== Data listing ==
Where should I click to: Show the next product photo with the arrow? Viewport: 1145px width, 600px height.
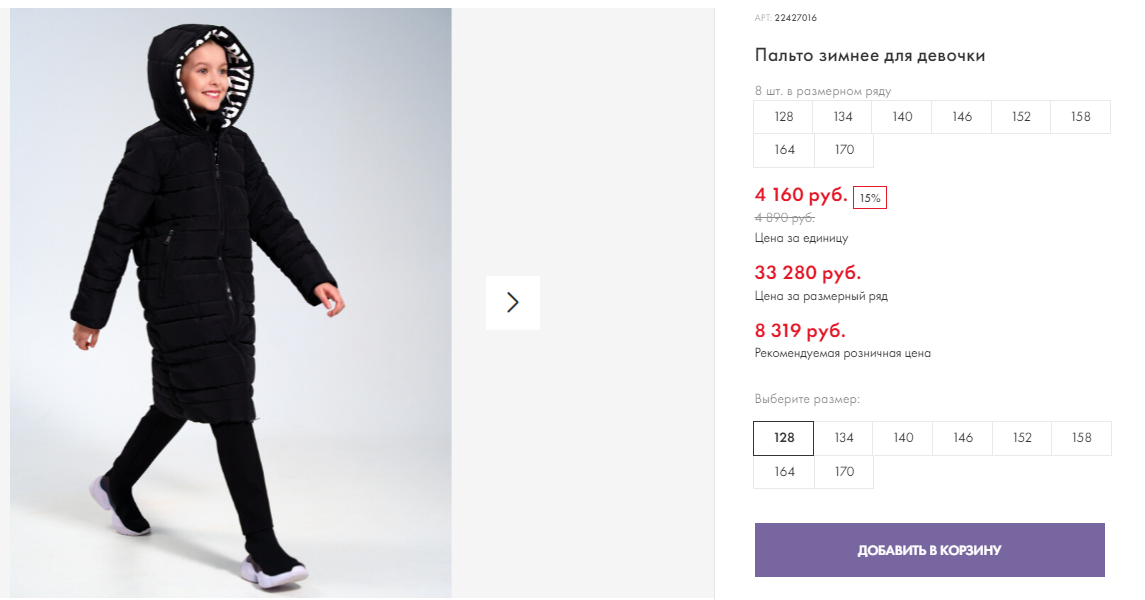(513, 302)
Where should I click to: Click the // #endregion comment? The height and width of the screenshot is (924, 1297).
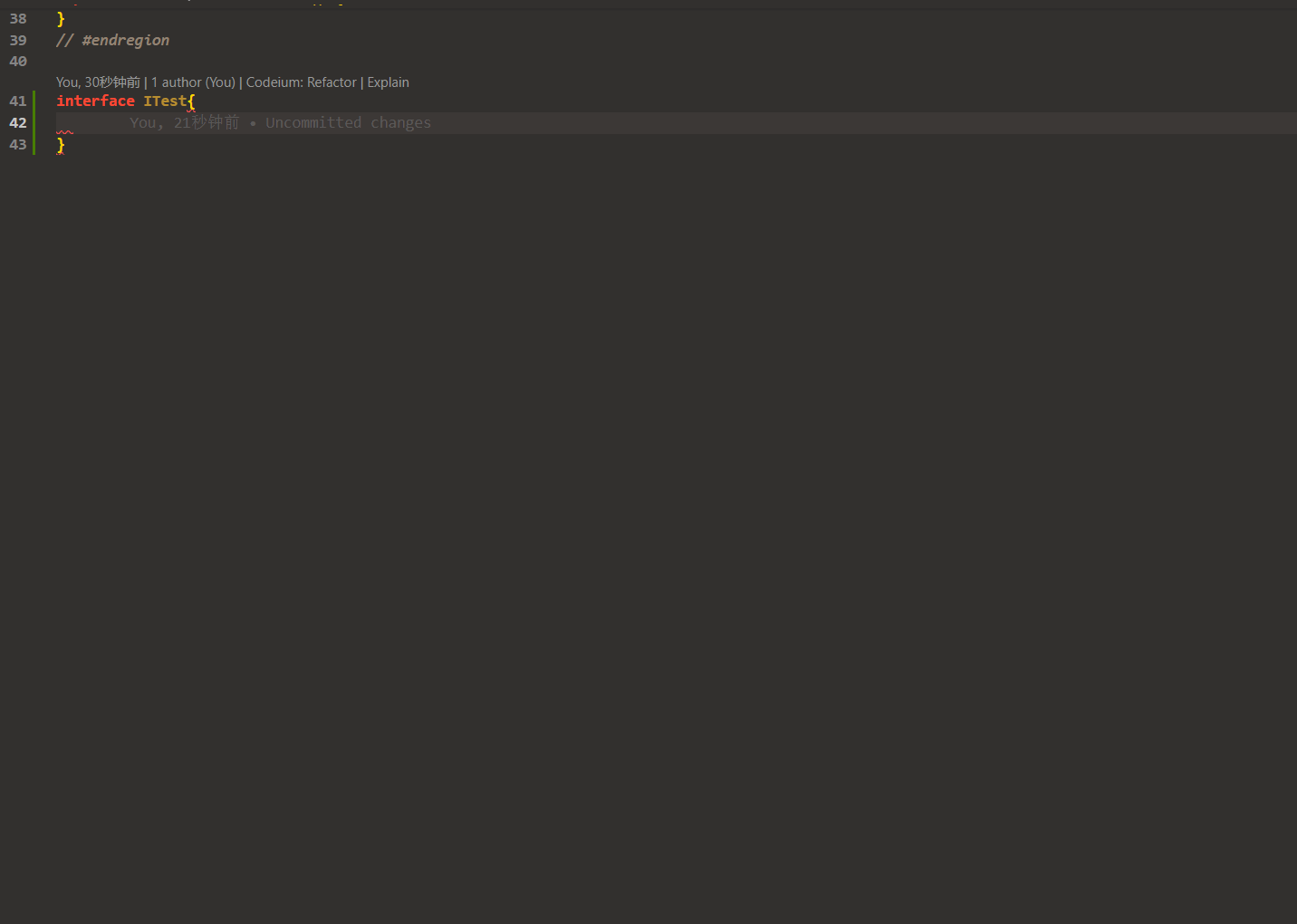112,40
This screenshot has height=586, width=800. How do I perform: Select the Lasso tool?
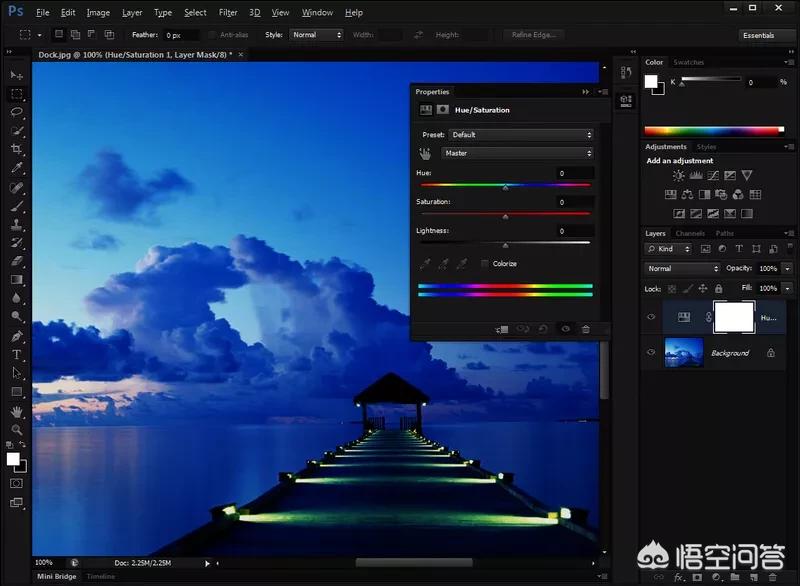(x=17, y=112)
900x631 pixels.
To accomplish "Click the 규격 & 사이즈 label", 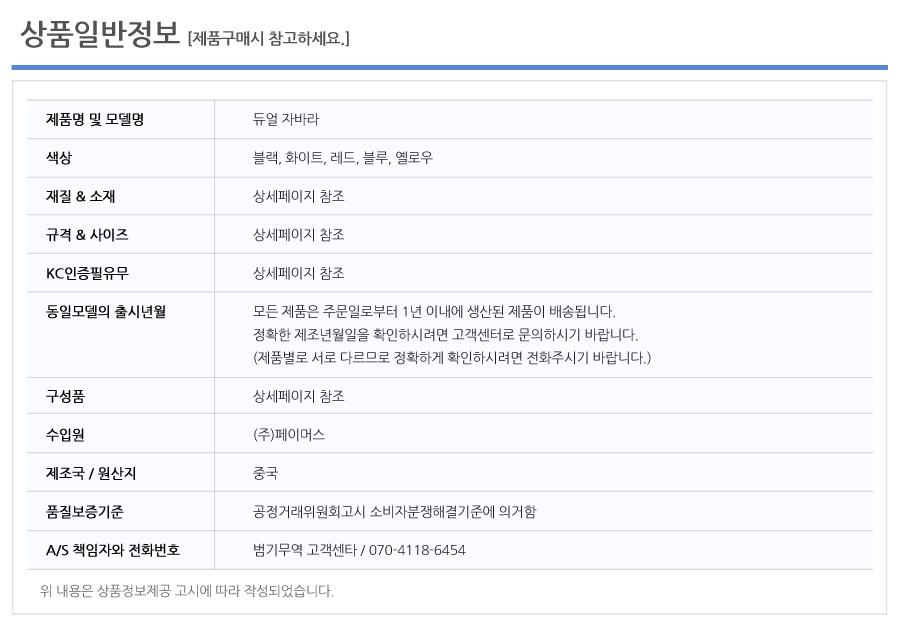I will point(87,235).
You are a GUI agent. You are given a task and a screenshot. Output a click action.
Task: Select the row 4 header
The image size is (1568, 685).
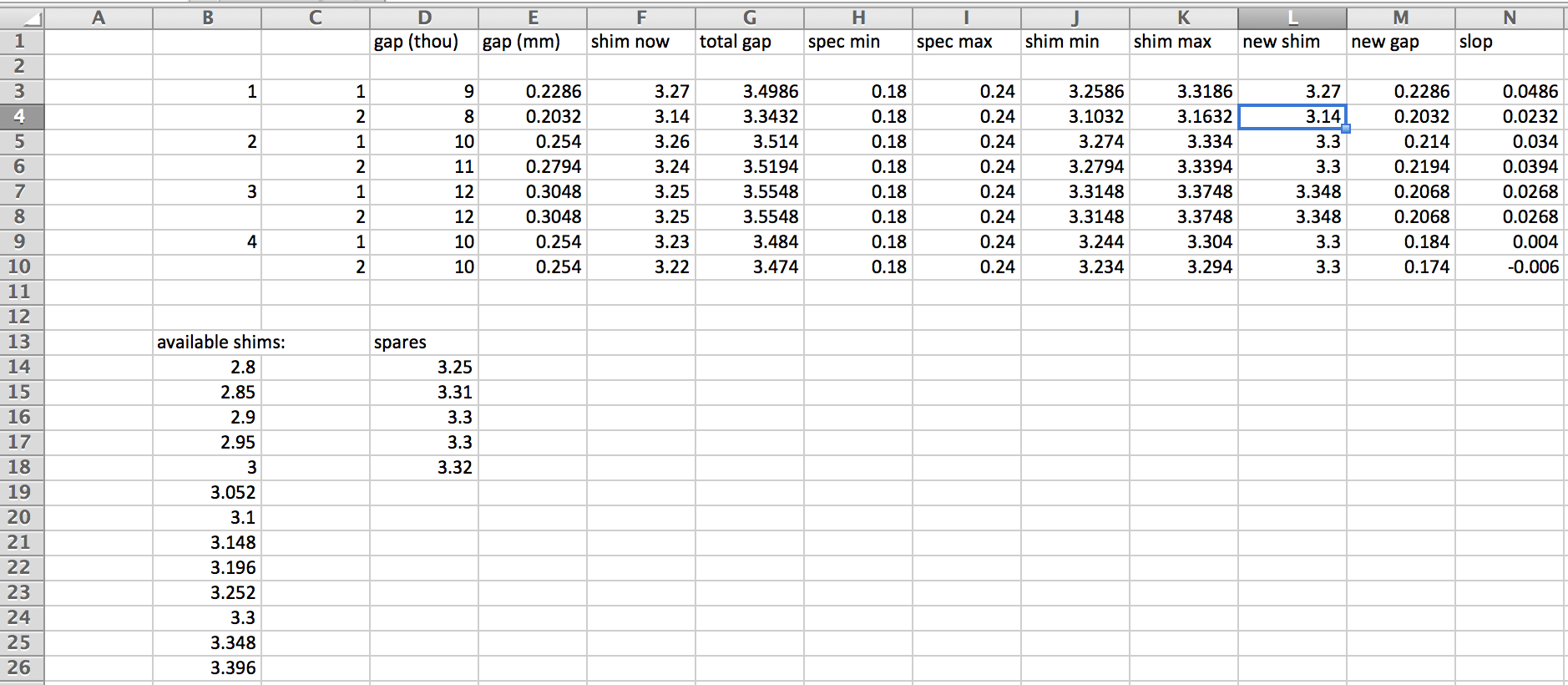(22, 117)
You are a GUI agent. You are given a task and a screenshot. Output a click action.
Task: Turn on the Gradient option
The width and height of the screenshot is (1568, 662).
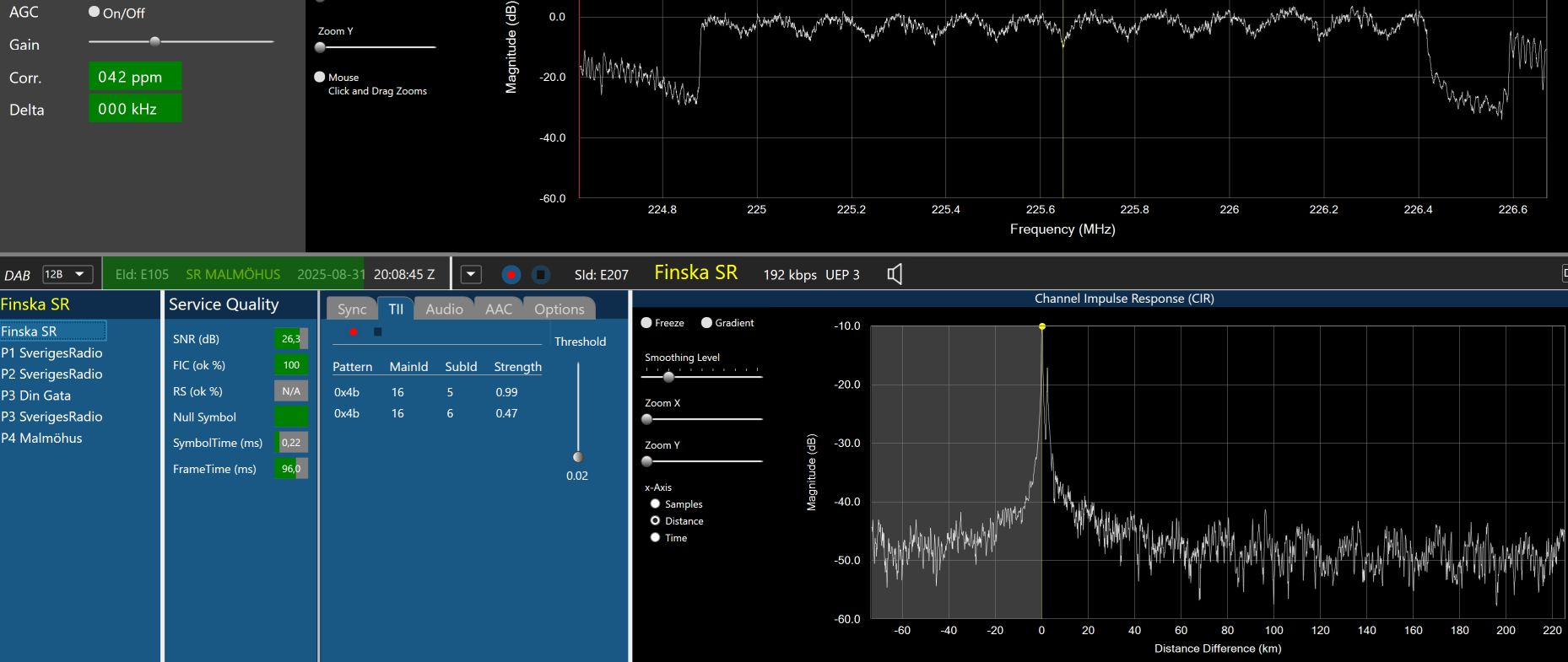pyautogui.click(x=706, y=323)
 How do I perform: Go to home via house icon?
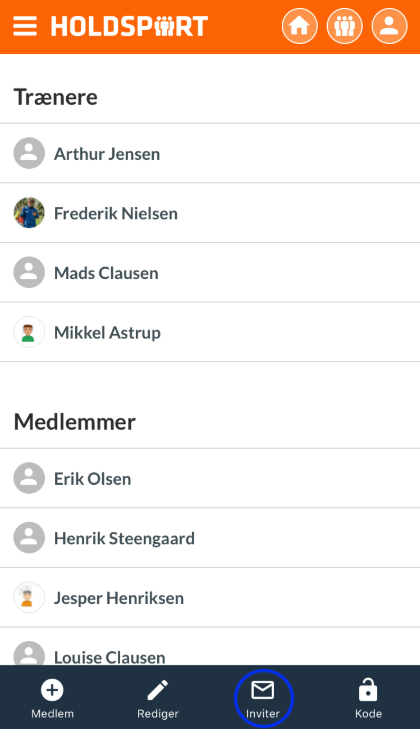pyautogui.click(x=300, y=26)
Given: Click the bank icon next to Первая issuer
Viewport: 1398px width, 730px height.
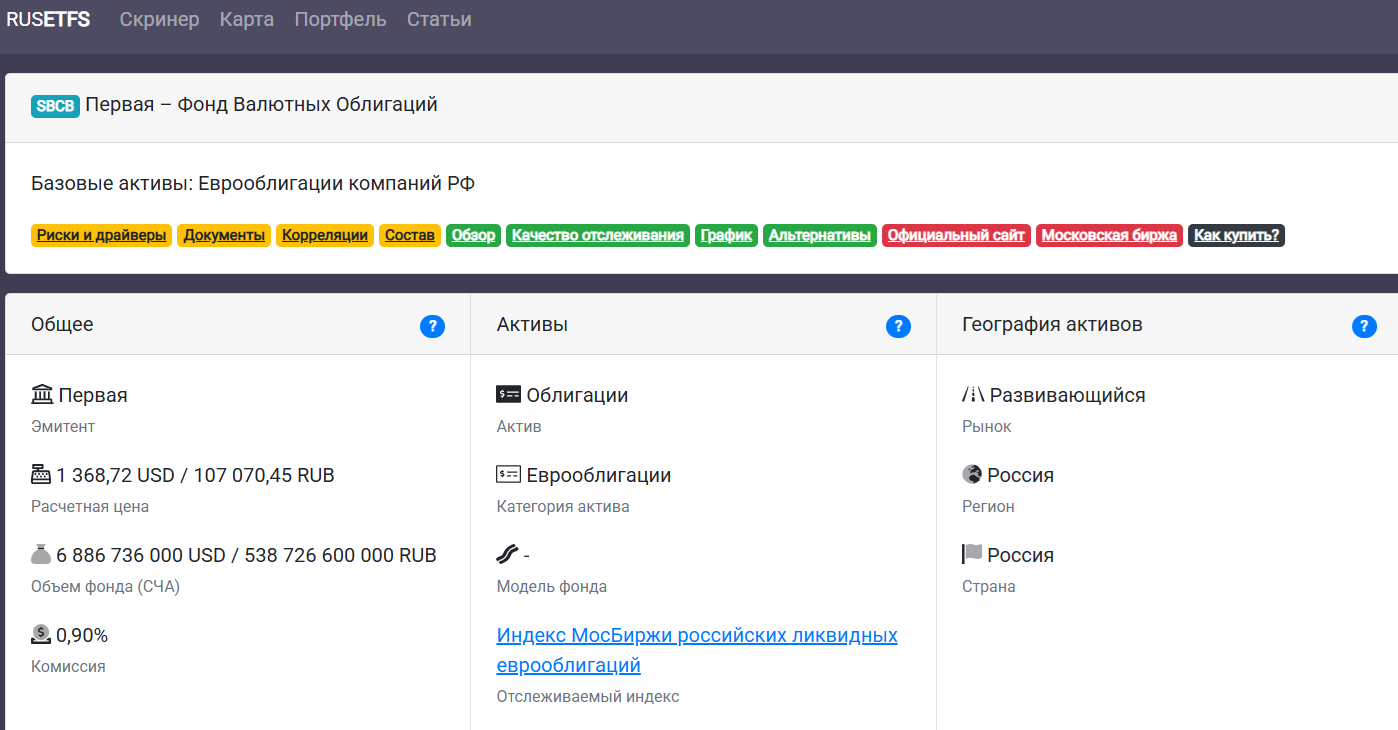Looking at the screenshot, I should point(42,395).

== Exercise aim ==
Transcription of the lines from the one with "Given: Click the" through the end of the entries is required, exact and with no pictures.

== Final answer ==
Given: Click the bank icon next to Первая issuer
Viewport: 1398px width, 730px height.
Looking at the screenshot, I should point(42,395).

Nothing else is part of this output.